Viernes 21 de marzo de 2008

Cuando la vida de Marte no es tal

David H. Rogstad

Cuando el meteorito de Marte ALH-84001, descubierto en 1984 en el antártico, fue anunciado en 1996, obtuvo mucha atención de los medios. Hasta el presidente Clinton hizo comentarios. En ese momento fue muy emocionante para quienes estaban buscando vida fuera de la Tierra, y para algunos sugería una posible fuente de vida para la Tierra misma.


Si bien muchos aún creen que esta detección es genuina, otros han arrojado dudas, sugiriendo que antes que este descubrimiento pueda ser aceptado como evidencia de vida pasada sobre Marte, debe superar convincentemente un conjunto de criterios que incluyen factores como la contaminación de vida de la Tierra. Dado que se cree que el meteorito ALH-84001 probablemente aterrizó sobre la Tierra unos 13.000 años atrás, ¿pueden los científicos estar seguros de que la evidencia no proviene de vida de la Tierra antes que de vida de Marte?


De gran preocupación para la NASA es la posibilidad de que las naves que se envían a Marte para la detección de vida estén ellas mismas contaminadas con vida de la Tierra. Se hacen enormes esfuerzos para armar estas naves y sus instrumentos en salas limpias que han sido decontaminadas meticulosamente. Muchas de las técnicas usadas para lograr esta tarea han sido adaptadas de quirófanos de hospitales y laboratorios de biotecnología.


En un artículo publicado recientemente en la revista europea FEMS Microbiology Ecology, varios autores han aplicado una nueva técnica para detectar la presencia de bacterias contaminantes. Usaron muestras recogidas de centros con salas limpias en Jet Propulsion Laboratory, Kennedy Space Flight Center y Johnson Space Center. Antes de este estudio, las técnicas usadas para probar las salas limpias incluían cultivar muestras de diversos contaminantes posibles. Según el artículo, los estudios de los cultivos son limitados porque sólo una pequeña fracción de posibles bacterias contaminantes puede ser cultivada en un cultivo. En contraste, estos autores han usado una técnica diferente que llaman análisis molecular de la secuencia de genes del rRNA. Este método brinda un inventario mucho más amplio y más sensitivo de vida bacterial posible usando un marcador genético dentro de la maquinaria celular de la bacteria misma para indicar su presencia.

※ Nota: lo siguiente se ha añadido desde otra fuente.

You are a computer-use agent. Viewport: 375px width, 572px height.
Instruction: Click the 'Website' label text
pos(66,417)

Sus resultados mostraron niveles significativos de una comunidad heterogénea de bacterias aún presentes en las salas limpias probadas. Los investigadores concluyeron que


La presencia y persistencia de contaminantes microbianos en naves espaciales y en sus centros de armado subraya la necesidad de protocolos de limpieza y mantenimiento integrales y análisis frecuentes de las comunidades bacterianas.

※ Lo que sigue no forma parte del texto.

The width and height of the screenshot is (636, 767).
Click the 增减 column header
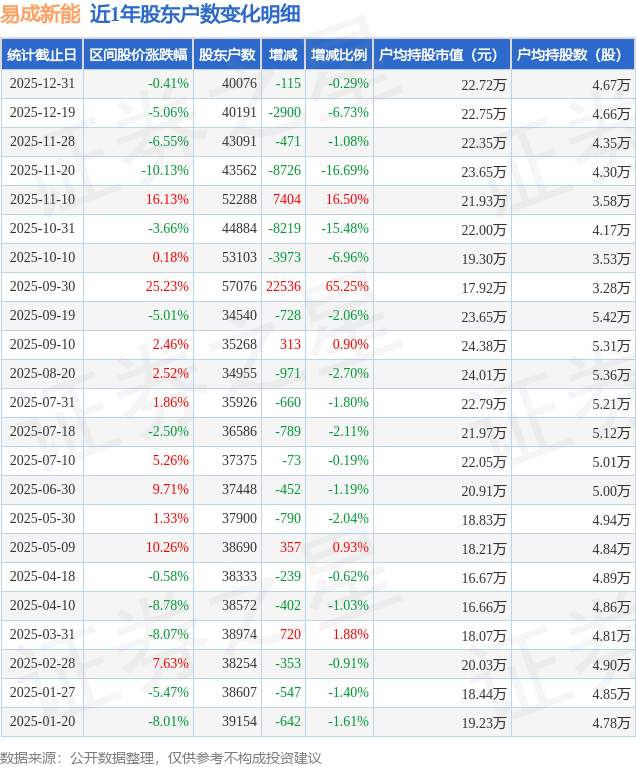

Todo esto demuestra que ya podríamos haber contaminado a Marte con vida de la Tierra con las pocas naves espaciales que NASA ha depositado sobre Marte.

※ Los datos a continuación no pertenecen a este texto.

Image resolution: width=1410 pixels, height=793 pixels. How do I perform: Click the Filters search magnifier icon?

Al momento del descubrimiento original del meteorito, Reasons To Believe llamó la atención al hecho de que, además de material arrancado de la superficie de Marte que terminó sobre la Tierra, hay también una gran cantidad de material arrancado de la superficie de la Tierra que terminó sobre Marte. En consecuencia la posición de RTB ha sido que parece razonable concluir que es más probable que cualquier evidencia de vida encontrada en Marte o en meteoritos de Marte haya provenido de la Tierra, el planeta rebosante de vida, que al revés. Basándonos en este punto de vista, hemos predicho que es altamente probable que se encuentre realmente evidencia de vida en Marte. Sin embargo, con la probabilidad de contaminación adicional de las naves, si se detecta vida sobre Marte tendremos aún más razones para creer que se originó de la Tierra.